Cidonie s'était assoupie, bercée par la lecture et par les discussions entre Hazel et les femmes du quartier occupées à préparer le souper dans la cour. Ali ferma le livre et s'approcha du seul objet qui décorait la pièce. Accrochée à la cloison de bois, une peinture à l'huile représentait une jeune fille debout devant une grande cheminée ; Deux épées ornementales reposaient sur le manteau de pierre dominé par une majestueuse tête de cerf. Ali avança sa chandelle vers le tableau et nota avec quelle finesse l'artiste avait su révéler ce regard rieur aux yeux marron-vert et les petites taches de rousseur, les mêmes qui marquaient ses propres pommettes. Ali sourit avec tendresse devant le beau visage.

Soudain, un son – ou plutôt une absence de son – alerta le garçon. Il s'approcha de la fenêtre et poussa le volet fatigué. Dans la cour, Hazel et les autres femmes du quartier avaient délaissé leur marmite et fixaient un endroit qu'Ali ne pouvait voir, au bout de la ruelle. Les sourcils froncés, Ali interpella sa mère.

— Reste à l'intérieur, Ali. Ne fais pas un bruit et surveille ta sœur, siffla-t-elle.

Ce ton brusque ne lui ressemblait pas. La respiration haletante, Ali ferma le battant et glissa un œil dans l'un des nombreux interstices.
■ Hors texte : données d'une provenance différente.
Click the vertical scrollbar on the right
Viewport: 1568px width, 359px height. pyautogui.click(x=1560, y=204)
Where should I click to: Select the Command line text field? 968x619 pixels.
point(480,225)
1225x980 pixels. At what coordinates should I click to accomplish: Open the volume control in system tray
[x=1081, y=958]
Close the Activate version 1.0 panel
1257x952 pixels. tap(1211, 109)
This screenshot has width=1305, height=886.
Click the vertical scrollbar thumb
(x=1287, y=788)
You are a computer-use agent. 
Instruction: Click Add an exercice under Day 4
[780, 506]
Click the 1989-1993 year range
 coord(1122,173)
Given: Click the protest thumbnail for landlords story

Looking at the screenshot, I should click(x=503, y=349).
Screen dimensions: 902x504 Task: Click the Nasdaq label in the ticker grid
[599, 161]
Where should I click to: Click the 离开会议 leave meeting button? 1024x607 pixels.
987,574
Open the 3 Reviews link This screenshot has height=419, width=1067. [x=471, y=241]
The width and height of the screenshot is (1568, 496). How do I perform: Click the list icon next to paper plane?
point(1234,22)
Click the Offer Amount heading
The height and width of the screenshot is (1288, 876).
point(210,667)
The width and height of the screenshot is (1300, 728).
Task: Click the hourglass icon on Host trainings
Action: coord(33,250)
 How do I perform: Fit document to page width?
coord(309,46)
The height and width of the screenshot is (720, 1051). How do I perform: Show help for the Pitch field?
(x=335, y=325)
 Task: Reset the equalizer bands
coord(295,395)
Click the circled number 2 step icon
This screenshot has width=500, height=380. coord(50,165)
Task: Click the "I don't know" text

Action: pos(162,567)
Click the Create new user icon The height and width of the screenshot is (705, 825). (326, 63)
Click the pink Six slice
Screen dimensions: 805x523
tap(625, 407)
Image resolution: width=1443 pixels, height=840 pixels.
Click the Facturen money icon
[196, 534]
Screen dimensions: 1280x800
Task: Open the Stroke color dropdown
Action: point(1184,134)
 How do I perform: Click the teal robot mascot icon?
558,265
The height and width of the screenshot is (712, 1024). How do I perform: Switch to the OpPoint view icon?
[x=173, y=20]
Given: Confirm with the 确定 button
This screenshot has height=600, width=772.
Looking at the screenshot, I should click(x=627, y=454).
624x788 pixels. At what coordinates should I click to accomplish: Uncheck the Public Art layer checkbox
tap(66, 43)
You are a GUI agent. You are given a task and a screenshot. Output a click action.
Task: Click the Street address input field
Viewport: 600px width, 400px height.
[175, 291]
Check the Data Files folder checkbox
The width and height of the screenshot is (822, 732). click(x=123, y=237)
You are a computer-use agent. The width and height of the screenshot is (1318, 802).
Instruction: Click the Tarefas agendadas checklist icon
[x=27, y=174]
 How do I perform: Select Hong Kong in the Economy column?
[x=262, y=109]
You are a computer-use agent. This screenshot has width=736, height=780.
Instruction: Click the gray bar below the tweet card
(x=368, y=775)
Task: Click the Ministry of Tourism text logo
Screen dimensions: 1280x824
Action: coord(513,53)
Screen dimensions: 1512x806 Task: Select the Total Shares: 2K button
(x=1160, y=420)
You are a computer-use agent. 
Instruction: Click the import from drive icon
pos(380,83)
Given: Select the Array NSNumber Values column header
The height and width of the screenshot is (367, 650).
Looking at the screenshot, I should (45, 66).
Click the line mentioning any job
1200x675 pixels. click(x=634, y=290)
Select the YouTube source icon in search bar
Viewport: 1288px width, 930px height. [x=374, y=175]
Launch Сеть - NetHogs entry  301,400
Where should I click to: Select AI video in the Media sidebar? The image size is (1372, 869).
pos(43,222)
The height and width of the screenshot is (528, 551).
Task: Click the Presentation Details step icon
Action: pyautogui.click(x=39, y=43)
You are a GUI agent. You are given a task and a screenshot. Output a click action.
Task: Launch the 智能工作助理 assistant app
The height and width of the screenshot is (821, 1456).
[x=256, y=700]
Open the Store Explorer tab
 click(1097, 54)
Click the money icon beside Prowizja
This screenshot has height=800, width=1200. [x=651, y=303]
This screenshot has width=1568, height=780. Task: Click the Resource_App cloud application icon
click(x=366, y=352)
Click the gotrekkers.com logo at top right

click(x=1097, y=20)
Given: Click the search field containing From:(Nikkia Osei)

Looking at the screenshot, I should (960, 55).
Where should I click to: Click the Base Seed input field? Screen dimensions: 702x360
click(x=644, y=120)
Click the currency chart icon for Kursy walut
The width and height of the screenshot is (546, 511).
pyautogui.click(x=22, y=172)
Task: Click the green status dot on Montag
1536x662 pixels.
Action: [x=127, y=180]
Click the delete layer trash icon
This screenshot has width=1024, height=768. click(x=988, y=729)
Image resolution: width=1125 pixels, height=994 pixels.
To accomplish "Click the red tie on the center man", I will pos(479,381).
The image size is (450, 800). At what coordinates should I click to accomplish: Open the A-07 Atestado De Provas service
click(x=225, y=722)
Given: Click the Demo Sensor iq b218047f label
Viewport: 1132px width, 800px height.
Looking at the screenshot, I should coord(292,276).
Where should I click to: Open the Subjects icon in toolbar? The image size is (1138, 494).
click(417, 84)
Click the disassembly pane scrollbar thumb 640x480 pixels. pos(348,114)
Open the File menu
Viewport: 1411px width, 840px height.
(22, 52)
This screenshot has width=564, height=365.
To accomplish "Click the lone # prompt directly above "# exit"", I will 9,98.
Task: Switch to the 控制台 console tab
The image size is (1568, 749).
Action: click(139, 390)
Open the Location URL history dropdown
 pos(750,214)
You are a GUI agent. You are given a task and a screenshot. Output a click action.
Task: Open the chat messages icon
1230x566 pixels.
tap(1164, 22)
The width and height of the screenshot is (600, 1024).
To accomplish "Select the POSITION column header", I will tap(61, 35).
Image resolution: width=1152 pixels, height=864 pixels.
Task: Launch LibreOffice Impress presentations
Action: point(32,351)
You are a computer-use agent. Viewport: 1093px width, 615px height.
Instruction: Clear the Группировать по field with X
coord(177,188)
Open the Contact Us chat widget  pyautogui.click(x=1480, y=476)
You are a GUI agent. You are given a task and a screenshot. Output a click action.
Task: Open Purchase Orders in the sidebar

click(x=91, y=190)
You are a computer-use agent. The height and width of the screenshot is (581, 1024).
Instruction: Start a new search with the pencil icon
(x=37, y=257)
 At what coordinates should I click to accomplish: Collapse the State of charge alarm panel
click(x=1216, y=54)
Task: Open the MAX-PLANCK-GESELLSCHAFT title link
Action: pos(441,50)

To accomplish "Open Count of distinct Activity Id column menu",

Quatre hommes avançaient d'un pas lent, mais énergique. Hormis le plus vieux, vêtu d'une longue toge rouge et le visage encagoulé, les autres portaient des épées au ceinturon et de solides plastrons de cuir. Les hommes d'armes s'arrêtèrent à quelques toises des marmites. L'aîné s'approcha des femmes qui ne purent réfréner un léger mouvement de recul. Hazel ne bougea pas.

— Bonsoir, Hazel, dit le vieillard chaudement.

— Votre présence ici m'étonne, répondit Hazel.

Sa voix ne tremblait pas, mais sa main étreignait sa grande cuiller.

— Que fais-tu donc dans ce quartier minable, Hazel ? demanda l'aîné en embrassant les lieux des yeux. Il m'a fallu déployer des moyens importants pour te retrouver, même ta propre famille n'a pu me renseigner. Pourtant, j'ai usé de procédés... comment dire... malséants.

Hazel ne bougeait pas d'un pouce, le regard fixé dans la capuche.

— Mais te voilà devant moi, fière comme toujours, belle pour l'éternité. Ton fils te ressemble, j'espère. Où est-il ? Dans cet immonde taudis ?

Hazel fit un léger et involontaire pas sur le côté, en direction de la porte de la maison.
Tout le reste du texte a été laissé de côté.